Quelle: Wikipedia/Public Domain

Und einer unterstützte mit seinen Intrigen unwissentlich die polnischen Pläne: Josef Stalin. Als Politischer Kommissar der Südwestfront wollte er sich gegenüber Lenin profilieren. Auch hasste er die ehemaligen zarischen Offiziere wie Tuchatschewski, die sich der Revolution zur Verfügung gestellt hatten. Daher verzögerte er den Vormarsch der gefürchteten Reiterarmee seines Genossen Semjon Budjonny, eines zarischen Unteroffiziers, der im Bürgerkrieg Karriere gemacht und später zu einem der mächtigsten Paladine Stalins aufsteigen sollte.

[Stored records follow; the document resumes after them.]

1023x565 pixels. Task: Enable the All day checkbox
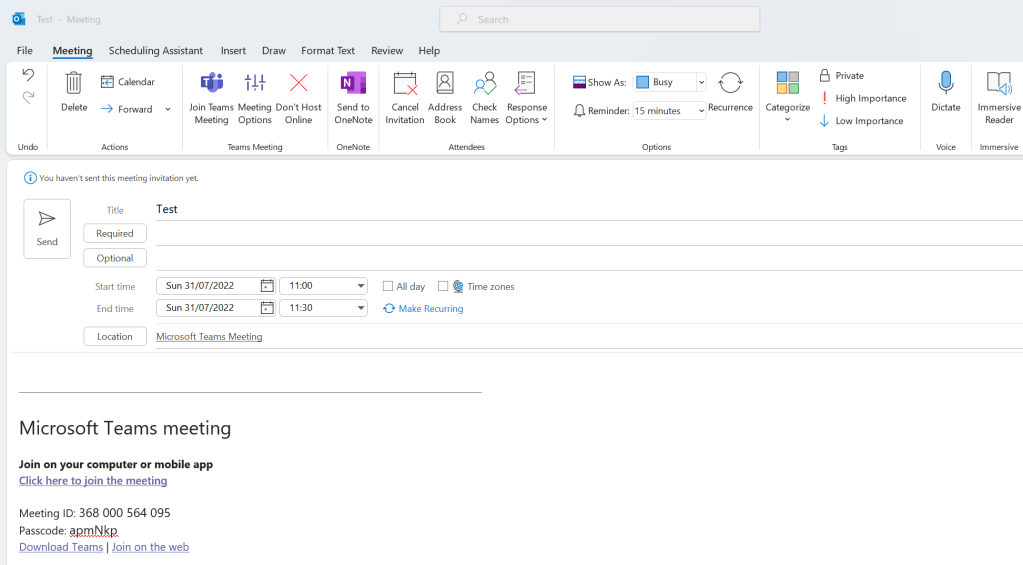pyautogui.click(x=388, y=286)
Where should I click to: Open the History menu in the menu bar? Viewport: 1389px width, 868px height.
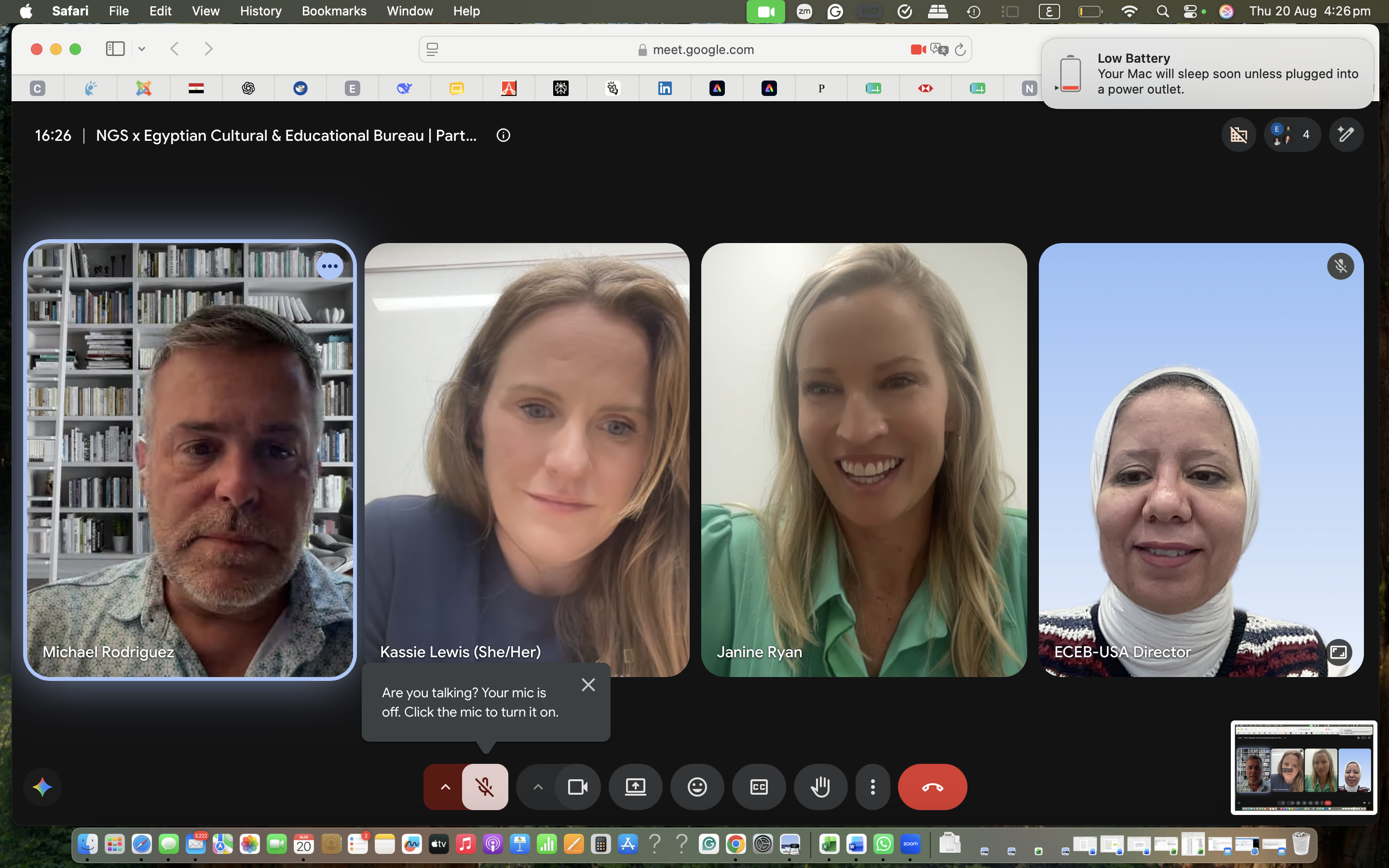point(260,11)
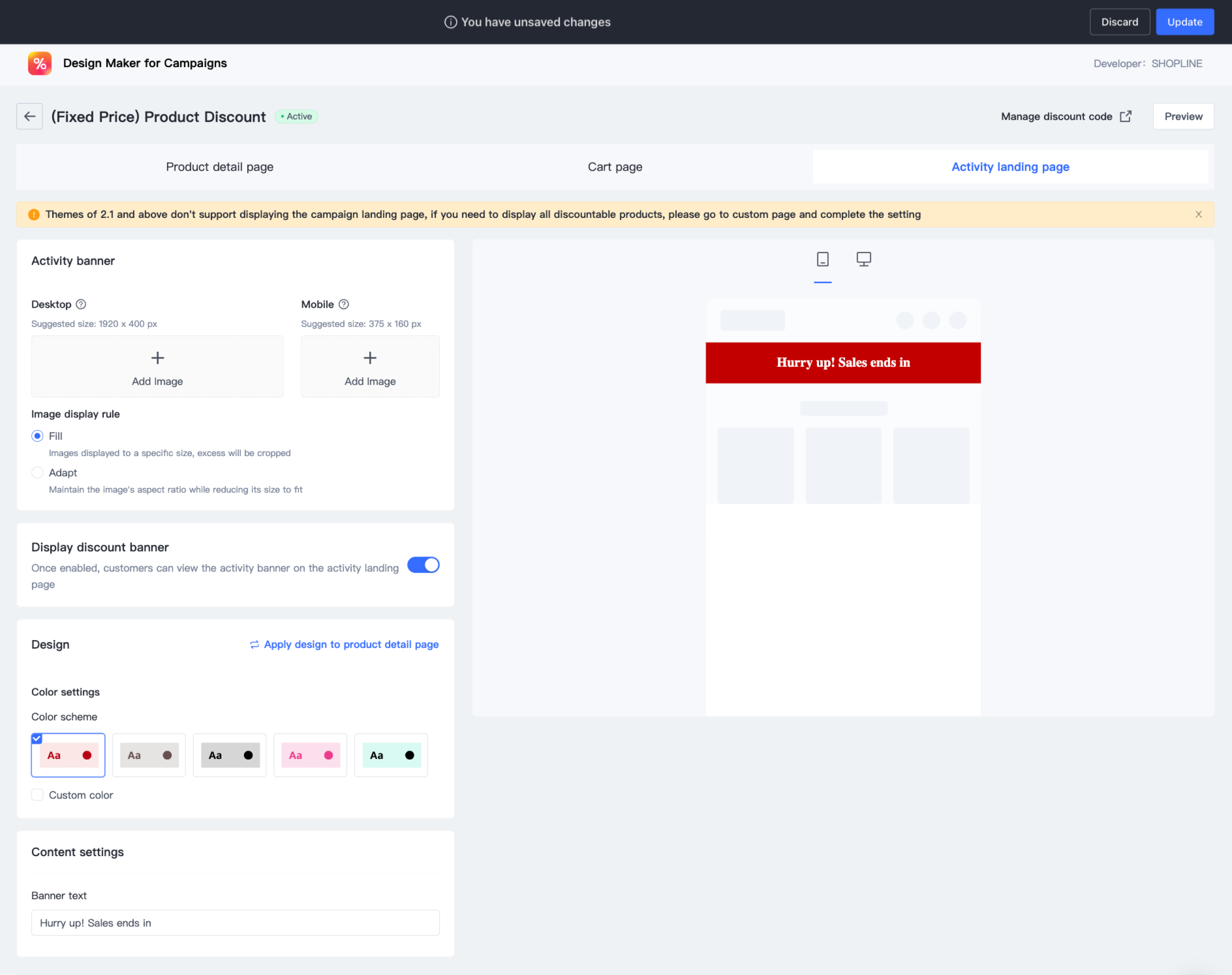This screenshot has width=1232, height=975.
Task: Dismiss the themes warning banner
Action: 1198,215

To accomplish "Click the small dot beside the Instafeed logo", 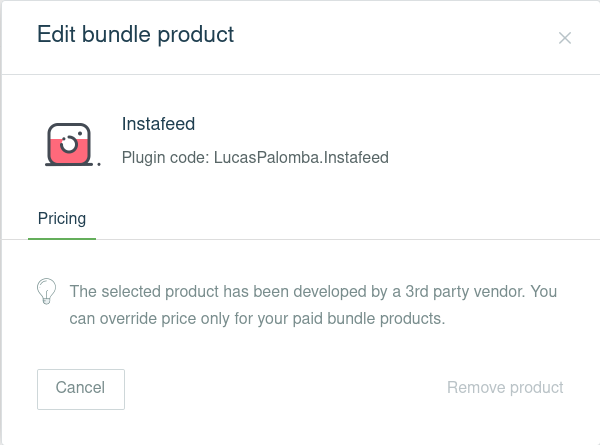I will pyautogui.click(x=99, y=165).
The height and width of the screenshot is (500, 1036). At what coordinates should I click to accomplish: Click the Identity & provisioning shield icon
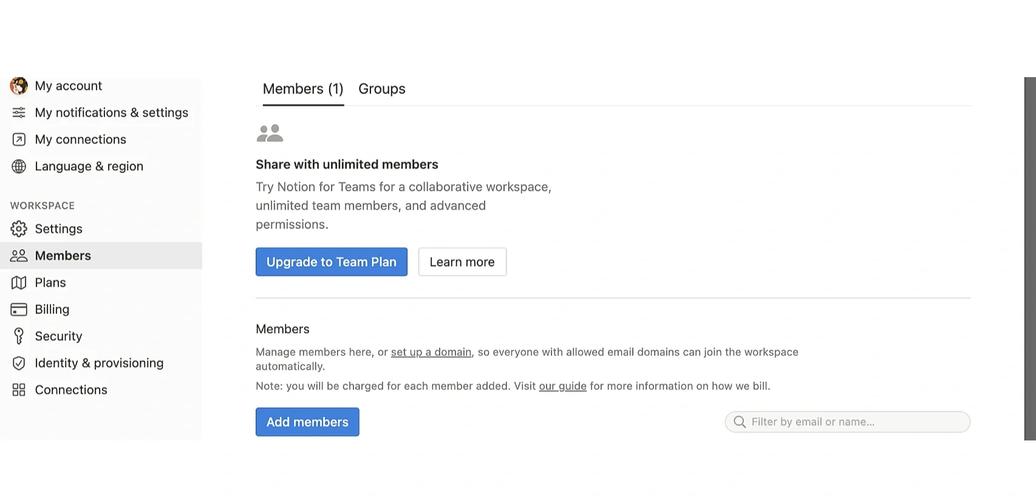tap(18, 364)
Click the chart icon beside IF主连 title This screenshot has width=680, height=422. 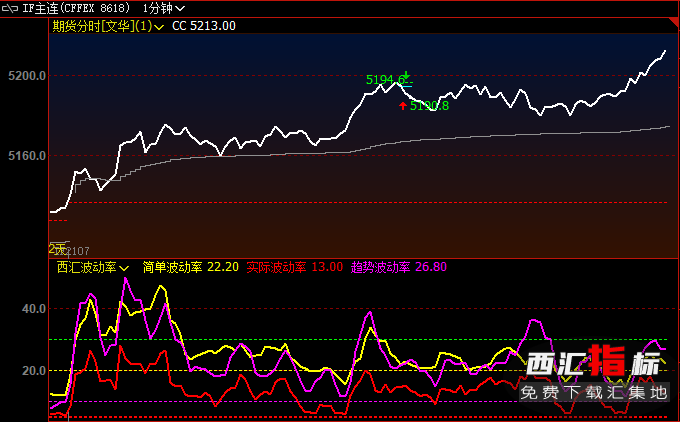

Pilsudskis Plan ging auf. Seine Funkaufklärung hatte den sowjetischen Code geknackt. Auch gelang es, Tuchatschewskis Funkverkehr zu stören, so dass die roten Divisionen keine Befehle erhielten, in der polnischen Abwehr verbluteten oder sich fluchtartig zurückzogen. Lenin erkannte, dass ein polnischer Triumph für die Weltrevolution gefährlicher als ein siegreicher Durchbruch ihr förderlich werden würde und schloss in Riga Frieden mit Polen. Polens Grenze wurde 200 bis 300 Kilometer über die Curzon-Linie hinaus nach Osten geschoben.

Der Triumph verlieh Pilsudski einen Nimbus, der ihn bis zu seinem Tod 1935 zum starken Mann Polens machte. Stalin vergaß den Streit mit Tuchatschewski nicht und machte ihm 1937 einen Schauprozess, den der nicht überlebte. Nach dem Pakt, den der rote Diktator im August 1939 mit Hitler geschlossen hatte, ließ er im September 1939 die Rote Armee in Polen einmarschieren. Die Grenze zwischen beiden Diktatoren wurde in etwa die Curzon-Linie. Sie ist bis heute die Ostgrenze Polens.